Accounting
What Is Accounting?
Accounting is the process of recording financial transactions pertaining to a business. The accounting process includes summarizing, analyzing, and reporting these transactions to oversight agencies, regulators, and tax collection entities. The financial statements used in accounting are a concise summary of financial transactions over an accounting period, summarizing a company’s operations, financial position, and cash flows.
Key Takeaways
- Regardless of the size of a business, accounting is a necessary function for decision making, cost planning, and measurement of economic performance.
- A bookkeeper can handle basic accounting needs, but a Certified Public Accountant (CPA) should be utilized for larger or more advanced accounting tasks.
- Two important types of accounting for businesses are managerial accounting and cost accounting. Managerial accounting helps management teams make business decisions, while cost accounting helps business owners decide how much a product should cost.
- Professional accountants follow a set of standards known as the Generally Accepted Accounting Principles (GAAP) when preparing financial statements.
- Accounting is an important function of strategic planning, external compliance, fundraising, and operations management.
How Accounting Works
Accounting is one of the key functions of almost any business. It may be handled by a bookkeeper or an accountant at a small firm, or by sizable finance departments with dozens of employees at larger companies. The reports generated by various streams of accounting, such as cost accounting and managerial accounting, are invaluable in helping management make informed business decisions.
The financial statements that summarize a large company’s operations, financial position, and cash flows over a particular period are concise and consolidated reports based on thousands of individual financial transactions. As a result, all professional accounting designations are the culmination of years of study and rigorous examinations combined with a minimum number of years of practical accounting experience
Types of Accounting
Accountants may be tasked with recording specific transactions or working with specific sets of information. For this reason, there are several broad groups that most accountants can be grouped into.
Financial Accounting
Financial accounting refers to the processes used to generate interim and annual financial statements.

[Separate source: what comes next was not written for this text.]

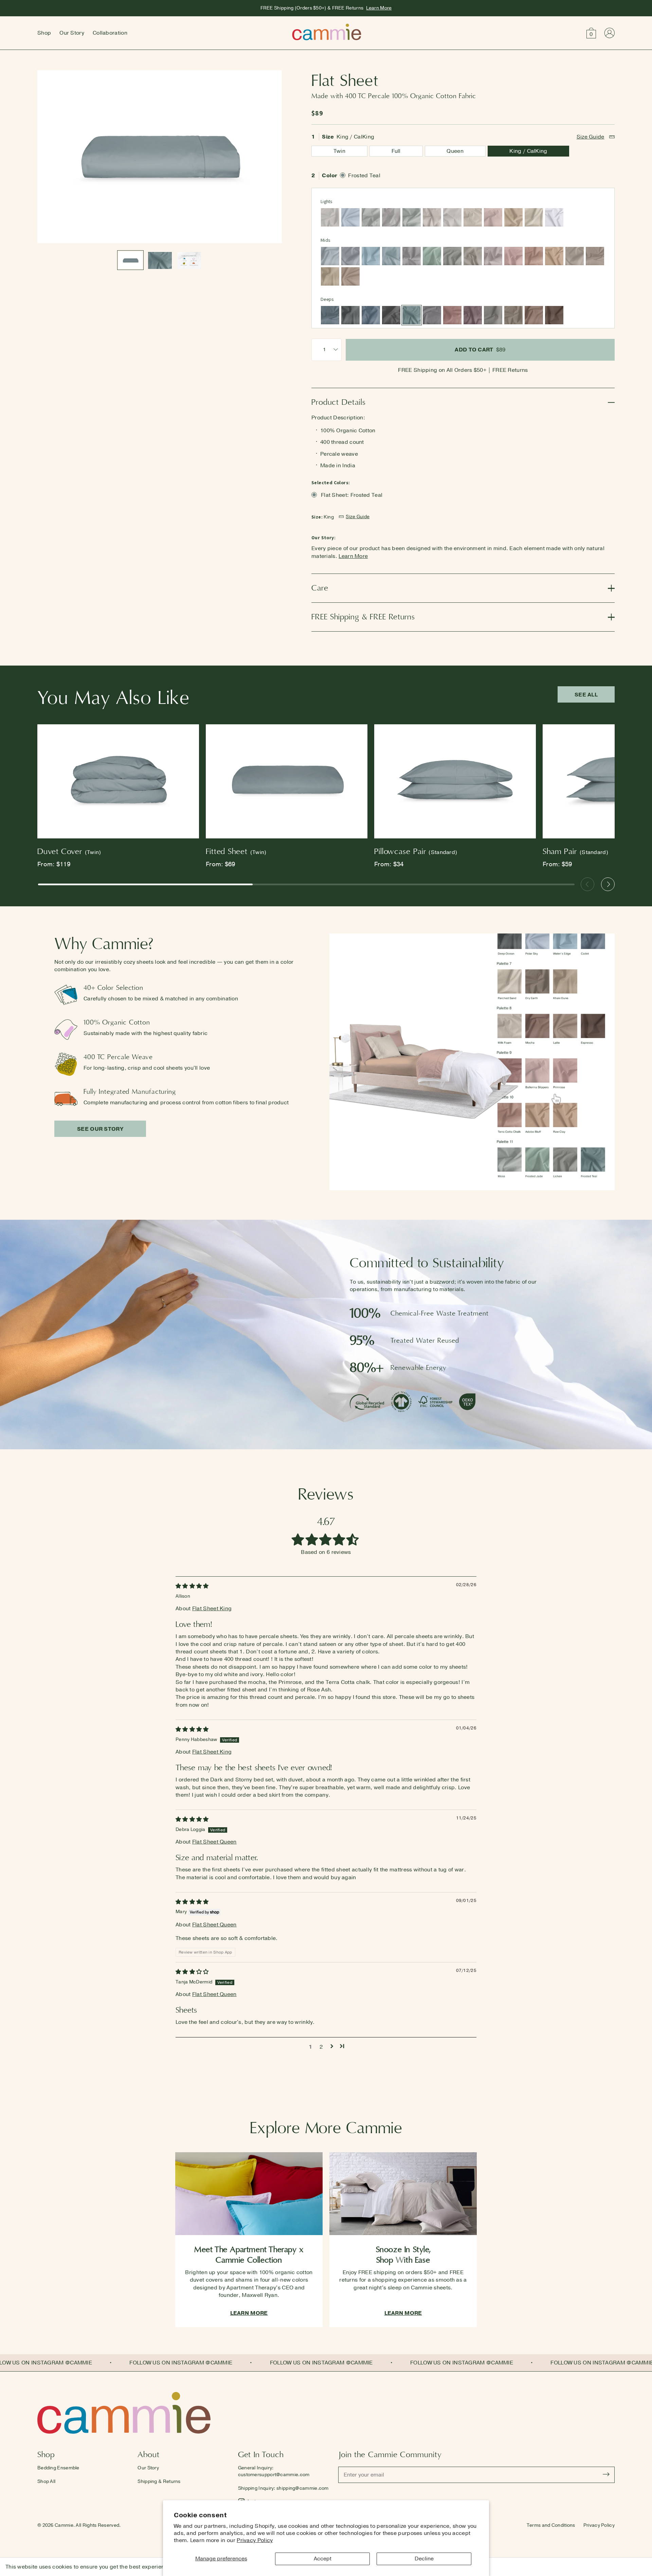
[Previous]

The results of all financial transactions that occur during an accounting period are summarized in the balance sheet, income statement, and cash flow statement. The financial statements of most companies are audited annually by an external CPA firm.
For some, such as publicly-traded companies, audits are a legal requirement.6 However, lenders also typically require the results of an external audit annually as part of their debt covenants. Therefore, most companies will have annual audits for one reason or another.
Managerial Accounting
Managerial accounting uses much of the same data as financial accounting, but it organizes and utilizes information in different ways. Namely, in managerial accounting, an accountant generates monthly or quarterly reports that a business’s management team can use to make decisions about how the business operates. Managerial accounting also encompasses many other facets of accounting, including budgeting, forecasting, and various financial analysis tools. Essentially, any information that may be useful to management falls under this umbrella.
Cost Accounting
Just as managerial accounting helps businesses make decisions about management, cost accounting helps businesses make decisions about costing. Essentially, cost accounting considers all of the costs related to producing a product. Analysts, managers, business owners, and accountants use this information to determine what their products should cost. In cost accounting, money is cast as an economic factor in production, whereas in financial accounting, money is considered to be a measure of a company’s economic performance.
Tax Accounting
While financial accountants often use one set of rules to report the financial position of a company, tax accountants often use a different set of rules. These rules are set at the federal, state, or local level based on what return is being filed. Tax accounts balance compliance with reporting rules while also attempting to minimize a company’s tax liability through thoughtful strategic decision-making. A tax accountant often oversees the entire tax process of a company: the strategic creation of the organization chart, the operations, the compliance, the reporting, and the remittance of tax liability.